O contrato abrange a construção dos viadutos 2 e 4, ambos na Avenida Ministro José Américo de Almeida (Beira-Rio) com conexões ao Altiplano, além de pontilhão, requalificação viária até a BR-230 e implantação de passagem inferior com ligação à Rua Vandick Pinto. O modelo prevê a elaboração de projetos e execução simultânea, com possibilidade de liberação antecipada de frações funcionais como viadutos e acessos para uso imediato da população, antes da conclusão total.

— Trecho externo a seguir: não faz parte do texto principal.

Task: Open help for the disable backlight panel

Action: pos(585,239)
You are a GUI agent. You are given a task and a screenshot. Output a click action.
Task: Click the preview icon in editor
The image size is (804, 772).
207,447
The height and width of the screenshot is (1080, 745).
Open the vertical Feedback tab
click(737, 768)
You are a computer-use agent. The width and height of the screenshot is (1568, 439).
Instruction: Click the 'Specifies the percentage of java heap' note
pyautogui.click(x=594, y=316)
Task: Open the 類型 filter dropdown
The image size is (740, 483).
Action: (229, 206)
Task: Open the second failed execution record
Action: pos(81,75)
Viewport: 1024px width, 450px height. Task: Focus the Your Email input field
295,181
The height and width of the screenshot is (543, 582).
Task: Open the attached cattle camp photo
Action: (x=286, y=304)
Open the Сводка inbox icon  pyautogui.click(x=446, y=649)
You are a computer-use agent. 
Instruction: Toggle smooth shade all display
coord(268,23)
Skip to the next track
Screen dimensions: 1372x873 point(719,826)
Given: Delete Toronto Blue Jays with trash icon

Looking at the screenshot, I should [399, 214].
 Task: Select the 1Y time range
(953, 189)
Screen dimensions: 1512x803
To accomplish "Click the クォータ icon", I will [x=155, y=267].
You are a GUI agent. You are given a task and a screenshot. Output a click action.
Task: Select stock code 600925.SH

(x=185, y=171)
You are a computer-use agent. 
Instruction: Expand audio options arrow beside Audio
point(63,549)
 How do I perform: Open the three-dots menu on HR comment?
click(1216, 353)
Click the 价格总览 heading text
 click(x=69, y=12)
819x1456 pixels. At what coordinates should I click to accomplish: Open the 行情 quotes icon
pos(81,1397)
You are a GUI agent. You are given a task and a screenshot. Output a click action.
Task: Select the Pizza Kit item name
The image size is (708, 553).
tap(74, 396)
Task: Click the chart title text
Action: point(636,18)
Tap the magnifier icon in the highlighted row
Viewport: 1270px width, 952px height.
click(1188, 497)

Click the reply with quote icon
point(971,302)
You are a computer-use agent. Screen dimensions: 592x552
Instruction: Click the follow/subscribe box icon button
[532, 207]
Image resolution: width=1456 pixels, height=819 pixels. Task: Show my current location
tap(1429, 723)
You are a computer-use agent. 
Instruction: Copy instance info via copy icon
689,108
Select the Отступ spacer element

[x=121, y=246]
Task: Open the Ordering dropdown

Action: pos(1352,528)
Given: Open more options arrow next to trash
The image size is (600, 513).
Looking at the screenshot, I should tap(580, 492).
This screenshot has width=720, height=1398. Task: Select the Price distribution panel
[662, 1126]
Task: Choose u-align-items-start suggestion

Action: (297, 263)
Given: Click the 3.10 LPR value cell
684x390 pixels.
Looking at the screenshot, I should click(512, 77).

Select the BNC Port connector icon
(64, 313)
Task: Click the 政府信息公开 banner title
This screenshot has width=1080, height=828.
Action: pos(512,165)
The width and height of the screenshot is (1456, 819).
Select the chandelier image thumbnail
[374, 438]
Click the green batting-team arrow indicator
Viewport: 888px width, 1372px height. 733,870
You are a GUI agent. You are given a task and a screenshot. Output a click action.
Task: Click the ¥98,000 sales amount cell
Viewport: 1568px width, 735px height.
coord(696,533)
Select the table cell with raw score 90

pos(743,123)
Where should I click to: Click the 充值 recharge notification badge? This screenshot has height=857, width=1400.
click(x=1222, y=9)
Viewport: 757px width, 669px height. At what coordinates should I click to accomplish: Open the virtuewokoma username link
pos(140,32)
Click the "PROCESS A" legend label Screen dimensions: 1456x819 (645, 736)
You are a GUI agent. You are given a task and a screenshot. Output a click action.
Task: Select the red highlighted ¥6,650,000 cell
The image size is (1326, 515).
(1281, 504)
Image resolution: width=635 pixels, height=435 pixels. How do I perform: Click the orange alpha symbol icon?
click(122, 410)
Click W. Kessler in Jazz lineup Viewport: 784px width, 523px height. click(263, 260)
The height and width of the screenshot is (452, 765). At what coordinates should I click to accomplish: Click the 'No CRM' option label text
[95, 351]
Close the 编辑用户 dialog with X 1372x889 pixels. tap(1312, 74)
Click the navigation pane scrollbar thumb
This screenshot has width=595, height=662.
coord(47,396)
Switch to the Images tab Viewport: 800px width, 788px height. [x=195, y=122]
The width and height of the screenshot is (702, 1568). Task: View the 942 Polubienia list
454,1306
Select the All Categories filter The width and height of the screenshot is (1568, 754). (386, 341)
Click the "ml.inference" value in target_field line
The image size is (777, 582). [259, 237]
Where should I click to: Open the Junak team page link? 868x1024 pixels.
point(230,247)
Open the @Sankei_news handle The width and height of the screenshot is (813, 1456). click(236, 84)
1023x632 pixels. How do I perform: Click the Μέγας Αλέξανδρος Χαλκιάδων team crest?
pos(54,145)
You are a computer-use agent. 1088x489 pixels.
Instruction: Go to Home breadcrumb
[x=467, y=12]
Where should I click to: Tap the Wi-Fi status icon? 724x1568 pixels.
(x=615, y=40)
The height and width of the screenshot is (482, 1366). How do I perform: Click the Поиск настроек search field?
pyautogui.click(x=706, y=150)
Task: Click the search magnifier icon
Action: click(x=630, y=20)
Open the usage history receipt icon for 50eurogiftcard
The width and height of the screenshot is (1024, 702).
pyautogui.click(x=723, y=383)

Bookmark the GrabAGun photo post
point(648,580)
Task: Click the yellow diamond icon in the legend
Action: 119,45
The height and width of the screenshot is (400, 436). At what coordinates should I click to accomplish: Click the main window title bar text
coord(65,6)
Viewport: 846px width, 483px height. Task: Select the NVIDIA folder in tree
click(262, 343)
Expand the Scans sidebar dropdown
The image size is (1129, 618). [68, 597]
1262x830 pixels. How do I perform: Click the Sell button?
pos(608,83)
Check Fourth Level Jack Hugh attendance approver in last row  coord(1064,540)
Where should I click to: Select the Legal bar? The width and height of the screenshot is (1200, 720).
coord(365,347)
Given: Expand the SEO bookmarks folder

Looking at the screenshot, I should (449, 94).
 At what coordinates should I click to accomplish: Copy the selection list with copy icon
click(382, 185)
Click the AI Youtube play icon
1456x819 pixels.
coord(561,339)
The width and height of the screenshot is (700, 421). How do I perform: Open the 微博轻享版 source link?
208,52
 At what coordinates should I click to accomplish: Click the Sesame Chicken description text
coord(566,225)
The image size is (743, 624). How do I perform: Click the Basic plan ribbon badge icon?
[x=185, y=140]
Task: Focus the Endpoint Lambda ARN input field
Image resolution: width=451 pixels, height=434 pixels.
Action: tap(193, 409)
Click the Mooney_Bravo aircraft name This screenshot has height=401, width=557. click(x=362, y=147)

Com prazo de 36 meses, incluindo seis meses finais destinados a recebimentos e pagamentos, o contrato tem valor global de R$ 106,79 milhões e garantia de R$ 5,33 milhões. O cronograma físico-financeiro estabelece medições por eventos concluídos, permitindo divisão das obras em setores e condicionando pagamentos ao cumprimento integral de etapas previamente definidas, com restrições a aditivos conforme o regime adotado.
O pacote do Complexo Viário do Altiplano contempla quatro viadutos e um conjunto de intervenções que impactam diretamente a mobilidade urbana, engenharia de tráfego, valorização imobiliária e planejamento urbano. Para profissionais de engenharia, arquitetura, urbanismo e mercado imobiliário, o projeto altera a dinâmica de circulação e amplia o potencial de desenvolvimento da região.
O Tribunal de Contas do Estado da Paraíba, no processo nº 04334/25, recomendou a suspensão da licitação ao apontar ausência de desapropriações prévias, fragilidades no planejamento e riscos de judicialização com impacto direto no cronograma e nos custos. Auditores também questionaram o fracionamento da obra em contratos distintos, o que pode comprometer a economia de escala e gerar conflitos operacionais entre empresas.
O presidente do CAU-PB, Ricardo Vidal, alertou que mobilidade urbana exige integração entre modais e planejamento amplo, destacando que a ampliação de vias para veículos tende a ser insuficiente sem políticas complementares. O contrato de nº 11.016/2025 foi assinado no último dia 16 de março.